Opt-in: If you have a credit card with points, check periodically in the app for offers! Just this morning, I saw an offer for 5% cash back at Boudin. All I had to do was check a box and now I'm saving $ on the same sandwich I was going to buy anyways.
Search a little: Places like Nordstrom and other stores offer free price matching. It doesn't hurt to do a quick google while you are waiting in line!
Tip 6: If your company offers - take it!
This may not apply if you don't work in corporate America, but being from Silicon Valley I had to throw these in here:
Almost all major tech companies offer Employee Stock Purchase Plans (ESPP)! They have all kinds of hidden incentives for employees to join like: Stock discounts and price locks
How does this work?
-You elect to put X % of your paycheck in ESPP (if possible put the max!)
-During the period (often 6 months): It funnels money away from your paycheck
-At the end: It automatically buys stock
-The perk: If the stock price is $100 with 15% employee discount, you buy each stock for $85.
If possible, immediately sell the stock and now you've made $15 per stock!
This is a best interest rate you'll find anywhere!
The summary: Put at least enough to get the match & choose Roth option if early career
You may think: I am too young to think about retirement. I need to save for so many other things. You're right - to an extent. Personally, I'm not a huge fan of putting so much in 401(k) while you are saving for a house, paying off loans, etc because it is locked until retirement.

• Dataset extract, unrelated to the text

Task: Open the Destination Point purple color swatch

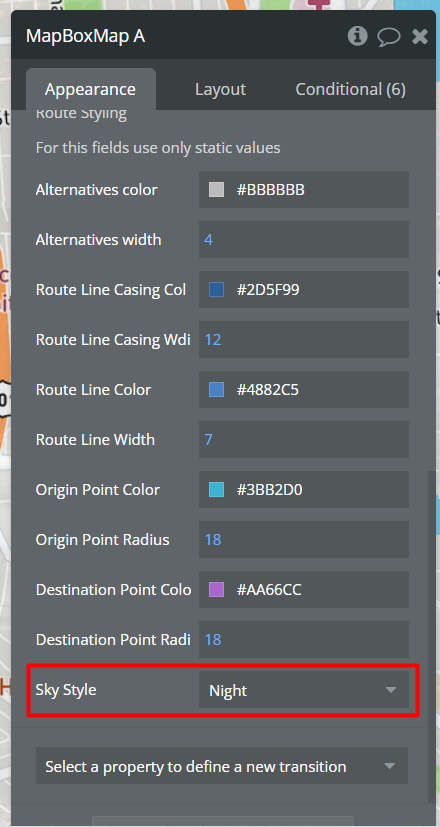Action: [216, 589]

Match: Many large companies offer a 401(K) match. It is something like "50% up to 6% match."
In everyday English: If you put in 6+% of your salary, we'll add another 3%!
There are 2 options for 401(k): Roth vs Traditional
Traditional: You contribute pre-tax. When you take out the money at retirement, you pay the taxes.
But, at this point, you will likely be making more than you do now and have a higher tax rate
Roth: You contribute post-tax money, meaning you pay income tax like you normally would. It is taxed at your current rate which is likely lower than you'll ever have in the future.
You know how I feel about free money! This money will compound over the next 40 years and you'll greatly appreciate it in retirement.
Mini story: One summer I interned in Wealth Management. My team also did 401(k) plans and this time it was for a motorcycle dealership! Not your typical corporate office...
The owners asked us to come talk to their employees because participation was too low, even though they offered a match!
When we talked to the employees, we realized there was a HUGE distrust in the finance/ stock industry and they were worried about the safety of their money.
Our recommendation: Put what you can and if you want to be super conservative, just have it all in a high yield savings account. This option won't ride the market and you'll get the free match. Note: Marcus is a great option (currently at 3.3% as of January 2023)
If you want to be hands off, grab a target market fund and it will adjust your risk profile automatically
All this to say: This is what worked for me and I hope to do more deep dives. A lot of this is catered to a privileged audience that has extra income for savings and has companies that offer generous plans! Many of these tips are passive so once you set them up, you'll reap the benefits and can go live your life!